We sat at a long table together with the South Africans. Also at the table were Nick and Marcelle from Cape Town – he owns The Oppostion – furniture shop in Diep River, so it was another familiar face in Tanzania! Festive and delicious meal, and we headed to bed, all rather exhausted after a long day.
The planned lie-in was postponed for the next day, as we had booked a snorkelling morning to see some of the beautiful cichlids of Lake Tanganyika. Mark, the owner of Lake Shore Lodge, skippered the boat. On board we met a researcher student originally from Costa Rica. She is gathering data for her PhD on a group of the Cichlids in Lake Tanganyika. Once she has sent me the link to her YouTube channel, I will add it to the blog – she took lots of video footage during her dive – she uses this footage to record the behaviour and other ecological information regarding the fish and other organisms associated with the fish.
Nkondwe Island is a small uninhabited island a few kilometres off shore, and has a shallow area littered with rocks and boulders – ideal habitat for cichlids adapted to live in the swash areas of the lake. One species, Opthalmotilapia boops is only found in this area, an no where else – a beautiful fish, and we saw a few. Many of these fish graze on algae coating the rocks, others eat plankton. The warm water welcomed us – initially it was quite odd snorkelling in fresh water. Colour abounds. The water that day was crystal clear – it really felt as though we were swimming in an aquarium. Colourful fish everywhere – some with spots, or stripes, or other unusual markings. Many of these fish are mouth brooders, so occasionally you see a fish with a “swollen” mouth area, and you know that he/she is guarding their fry in their mouths. They are brilliant parents, and some cold even be classified as helicopter parents as they keep an eye on their brood even once they are quite big!

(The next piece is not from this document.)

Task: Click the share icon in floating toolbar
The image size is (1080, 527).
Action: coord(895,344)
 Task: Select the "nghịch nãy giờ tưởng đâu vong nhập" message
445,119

Back at the lodge we enjoyed a late breakfast and spent the day chatting, reading, writing blogs, helping plan routes. That evening we cooked at our campsite, into bed, and got up late the next morning. Chill day. We did see the famous ship that transports people and their belongings and wears up and down the lake, steaming past the lodge into the little harbour in the next bay.
Supper was at the lodge – it turned into sundowners, then Nick fetched his guitar, and those who could sing, sang along to fine tunes that took us all down memory lane. The long dinner table was set on the beach, next to the lapping water of the lake – so special. Another fabulous meal in wonderful company. And of course, Richard’s passport arrived as we were having coffee. Off to bed, as we had a very early start – heading for Zambia and Kapishya Hot Springs.
Our stay at Lake Shore Lodge was a tonic. There are many activities available, but we chose to relax as we had many long days of driving ahead. Special place – unbelievably beautiful and run by people who are passionate about where they live and responsible tourism. Thank you!